-- start Stored records --
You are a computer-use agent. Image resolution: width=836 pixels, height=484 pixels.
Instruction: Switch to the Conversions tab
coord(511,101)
-- end Stored records --
-- start Stored records --
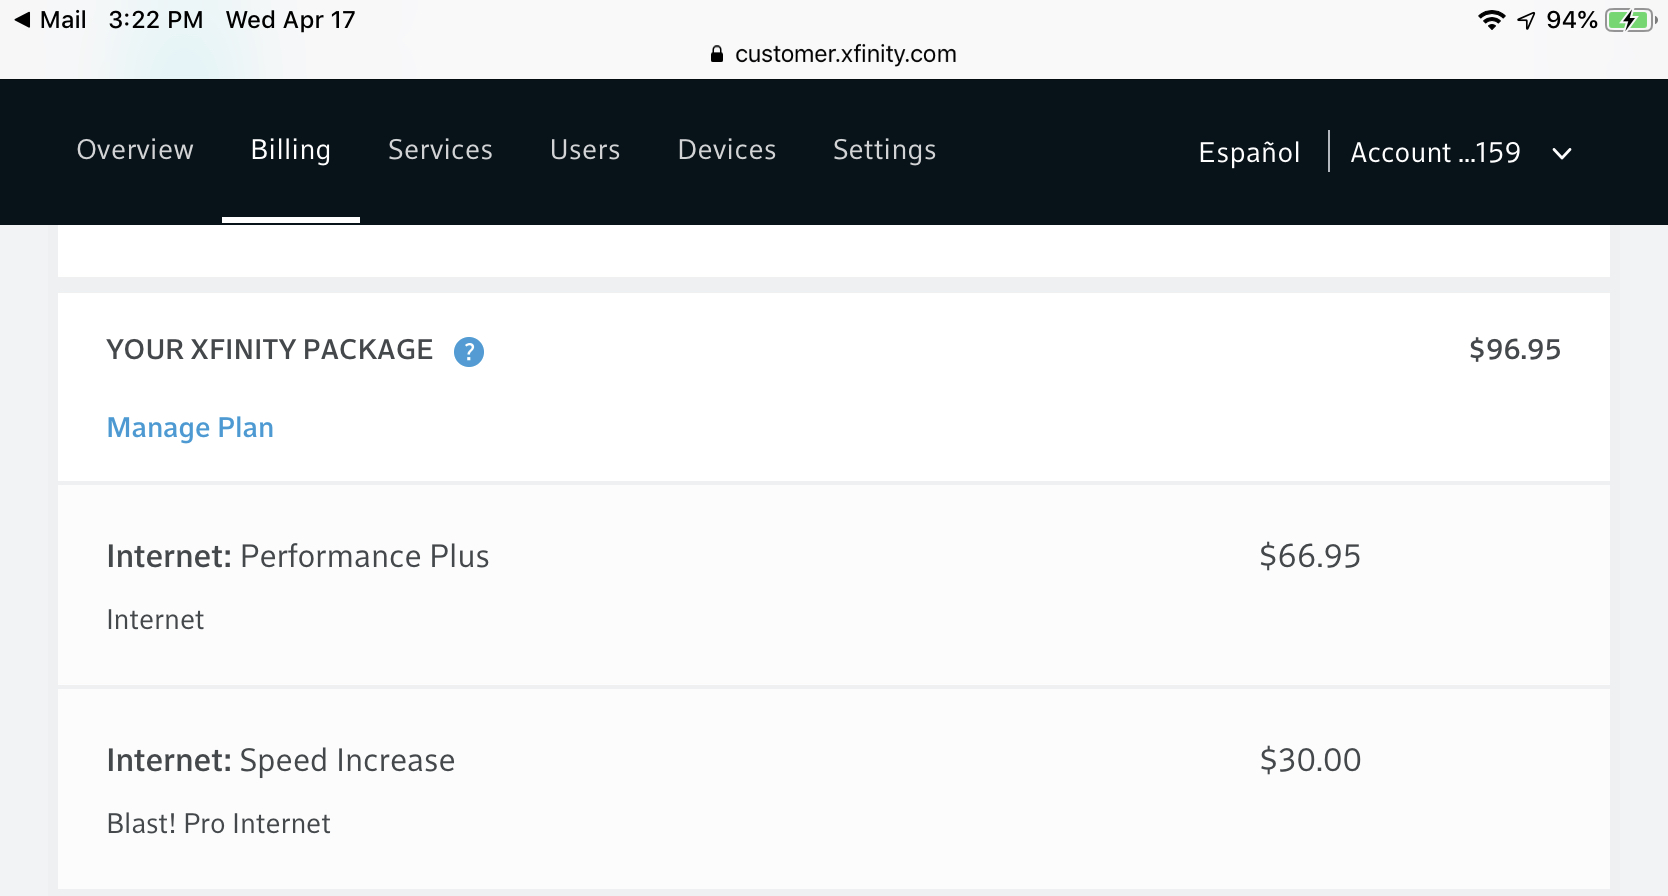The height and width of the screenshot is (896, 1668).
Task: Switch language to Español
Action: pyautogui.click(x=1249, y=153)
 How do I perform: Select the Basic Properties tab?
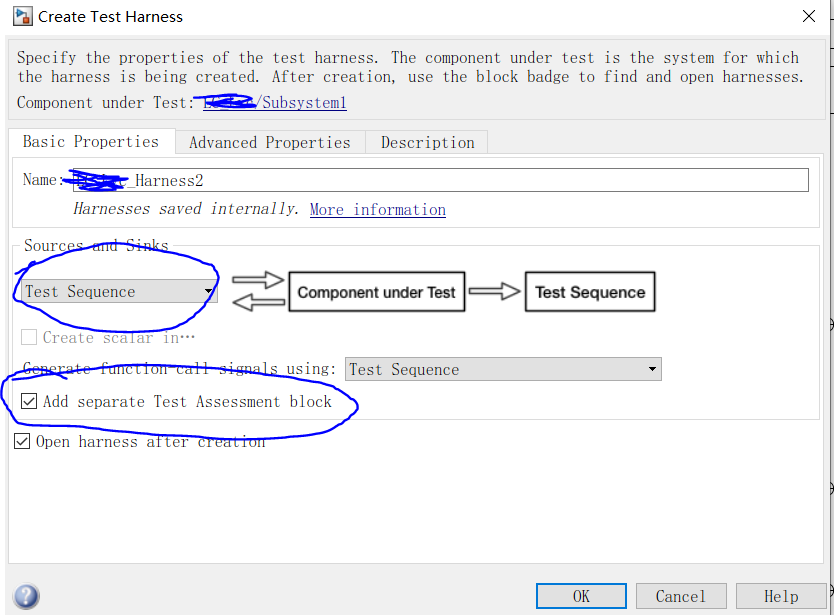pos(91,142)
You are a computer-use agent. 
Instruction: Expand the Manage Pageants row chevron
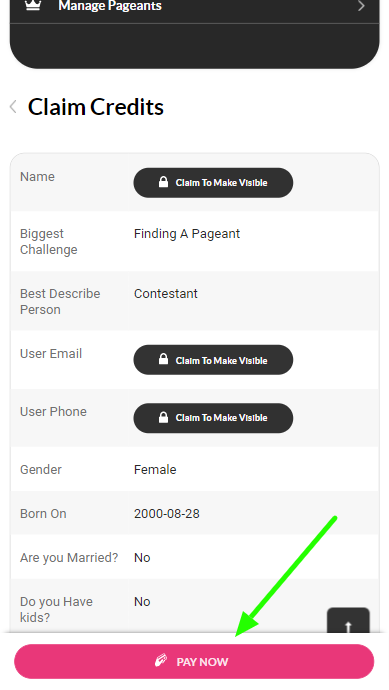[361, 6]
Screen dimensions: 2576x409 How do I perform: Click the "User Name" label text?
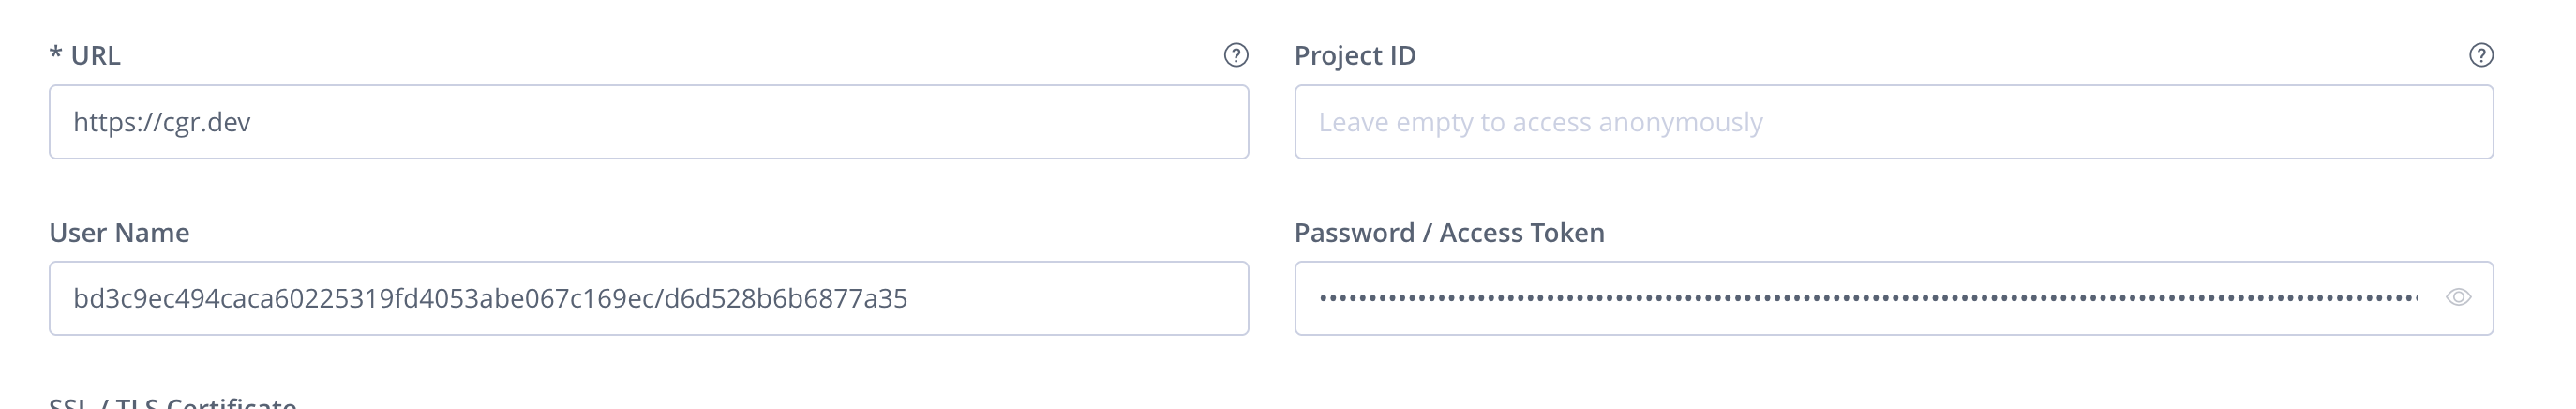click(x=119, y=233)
-- end Stored records --
-- start Stored records --
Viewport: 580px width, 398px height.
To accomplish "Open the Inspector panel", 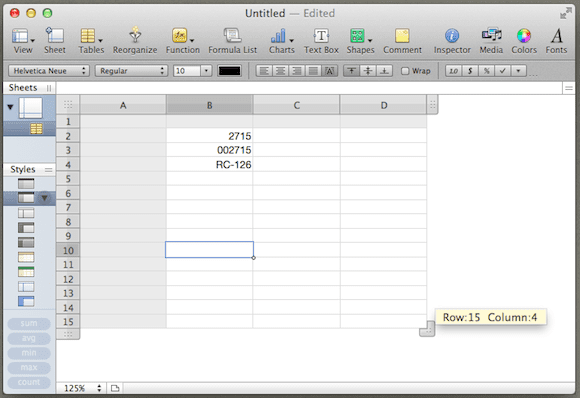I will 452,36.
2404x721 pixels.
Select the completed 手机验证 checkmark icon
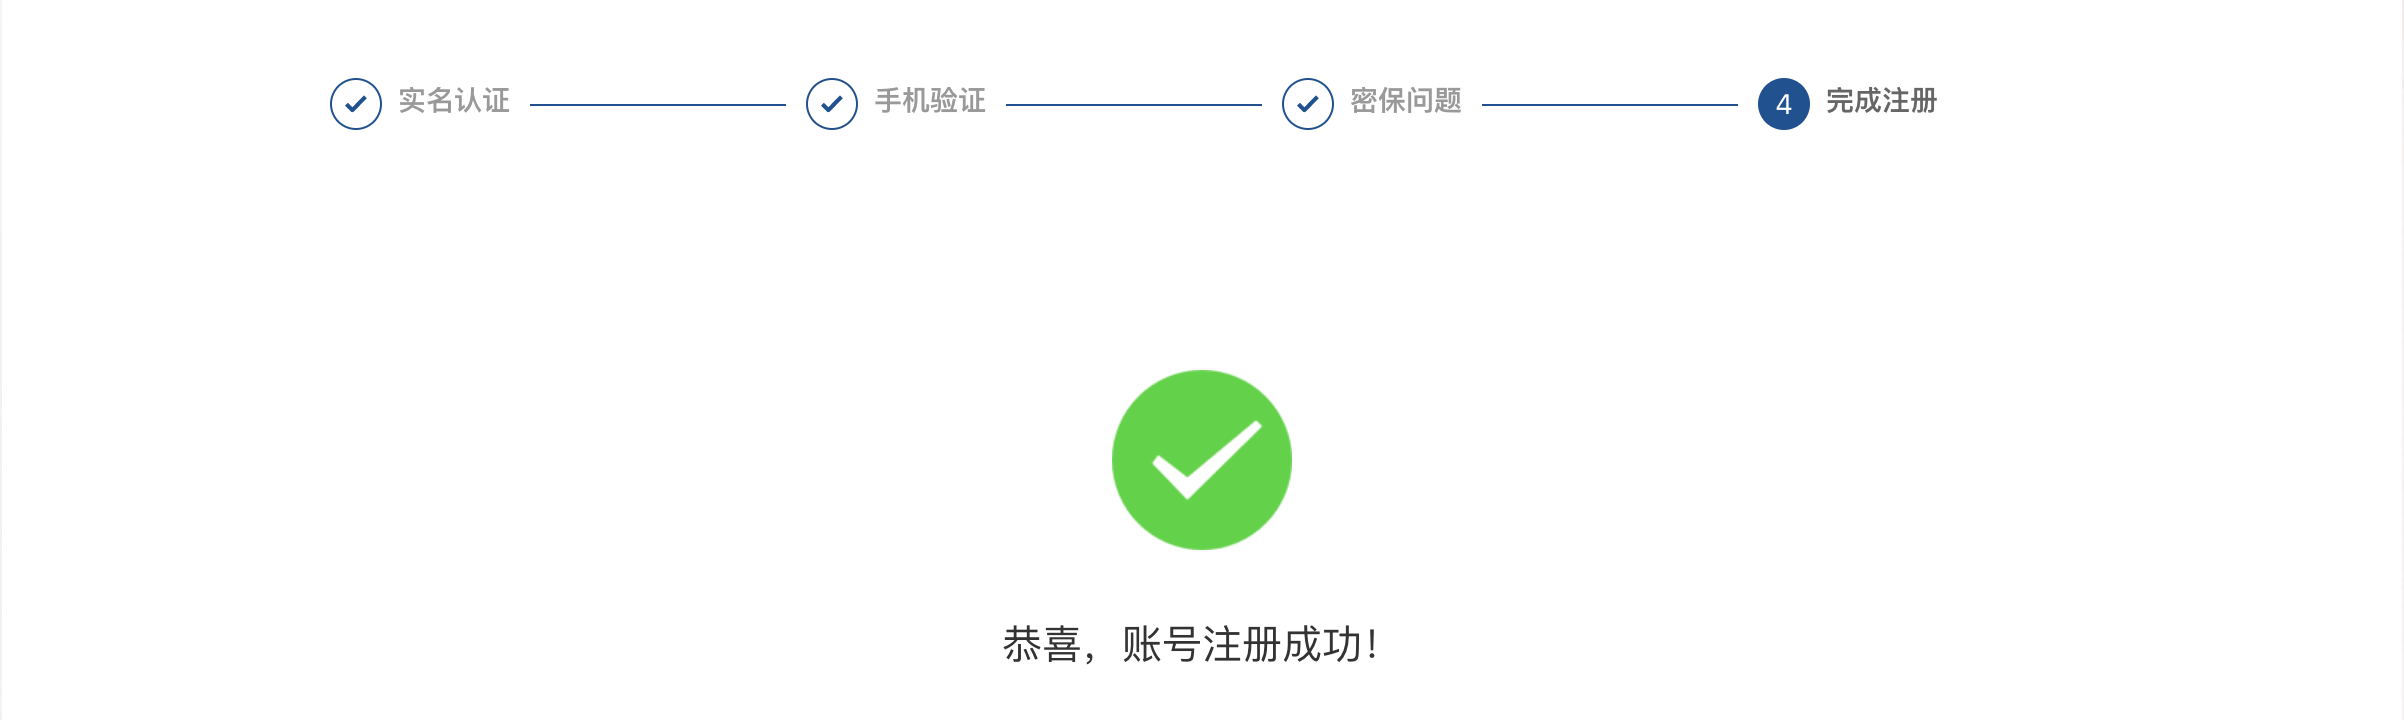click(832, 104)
-- end Stored records --
Task to carry out >>
Could you write out the part of the material that opens with the line containing "You are a computer-use agent. Image" and closes with the line containing "coord(511,101)", requests included, and increase every coordinate in its answers by 92? Leave everything else in those lines as it is.

Answer for the task >>
You are a computer-use agent. Image resolution: width=836 pixels, height=484 pixels.
Instruction: Switch to the Conversions tab
coord(603,193)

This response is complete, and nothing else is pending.